7. Download the adapter and clean up
# Download the LoRA adapter
runcrate cp -r finetune:/root/output/final/ ./my-adapter/
# Tear down
runcrate instances delete finetune
8. Merge and serve
After downloading, merge the adapter into the base model locally or on another instance:
from peft import PeftModel
from transformers import AutoModelForCausalLM, AutoTokenizer
base_model = AutoModelForCausalLM.from_pretrained("meta-llama/Llama-3.1-8B-Instruct")
model = PeftModel.from_pretrained(base_model, "./my-adapter")
merged = model.merge_and_unload()
merged.save_pretrained("./merged-model")
AutoTokenizer.from_pretrained("meta-llama/Llama-3.1-8B-Instruct").save_pretrained("./merged-model")

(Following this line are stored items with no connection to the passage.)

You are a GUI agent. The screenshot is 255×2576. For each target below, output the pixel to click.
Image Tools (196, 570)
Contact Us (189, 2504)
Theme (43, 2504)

Then serve with vLLM (see Deploy a vLLM Inference Server):
runcrate ssh server -- "python -m vllm.entrypoints.openai.api_server --model /root/merged-model --port 8000 --host 0.0.0.0"
Using the Python SDK
from runcrate import Runcrate
import time
client = Runcrate(api_key="rc_live_...")
# Deploy with all dependencies pre-installed
instance = client.instances.create(
name="finetune",
gpu_type="A100",
gpu_count=1,
startup_commands=[
"pip install torch transformers datasets peft trl accelerate bitsandbytes",
],
)
# Wait for deployment
while True:
status = client.instances.get_status(instance.id)
if status.status == "deployed":
break
time.sleep(10)
print(f"Ready — SSH: root@{status.ip}")
Using MCP (via Claude Code / Cursor)
“Spin up an A100 called ‘finetune’. Install torch, transformers, peft, trl, accelerate, and bitsandbytes. Then show me a training script for QLoRA fine-tuning Llama 3.1 8B.”
The agent deploys the instance, installs packages via ssh_execute, and generates the training script for you.